**PROBLEM DESCRIPTION**
If a line in the data holds the string "This", list it.
------ THE DATA ------
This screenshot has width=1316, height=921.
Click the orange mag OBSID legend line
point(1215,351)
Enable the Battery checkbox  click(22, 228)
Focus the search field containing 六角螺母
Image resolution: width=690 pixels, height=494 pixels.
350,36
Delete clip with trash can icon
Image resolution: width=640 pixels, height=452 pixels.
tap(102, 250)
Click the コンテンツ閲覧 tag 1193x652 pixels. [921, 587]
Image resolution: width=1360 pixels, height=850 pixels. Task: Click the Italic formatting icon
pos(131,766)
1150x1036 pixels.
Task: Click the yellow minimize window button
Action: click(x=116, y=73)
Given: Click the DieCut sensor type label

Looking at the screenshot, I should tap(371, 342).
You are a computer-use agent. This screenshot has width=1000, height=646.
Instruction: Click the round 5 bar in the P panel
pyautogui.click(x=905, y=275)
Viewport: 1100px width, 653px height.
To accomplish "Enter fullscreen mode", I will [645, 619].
------
**REPLY**
This screenshot has width=1316, height=921.
You are a computer-use agent. This screenshot has width=1000, height=646.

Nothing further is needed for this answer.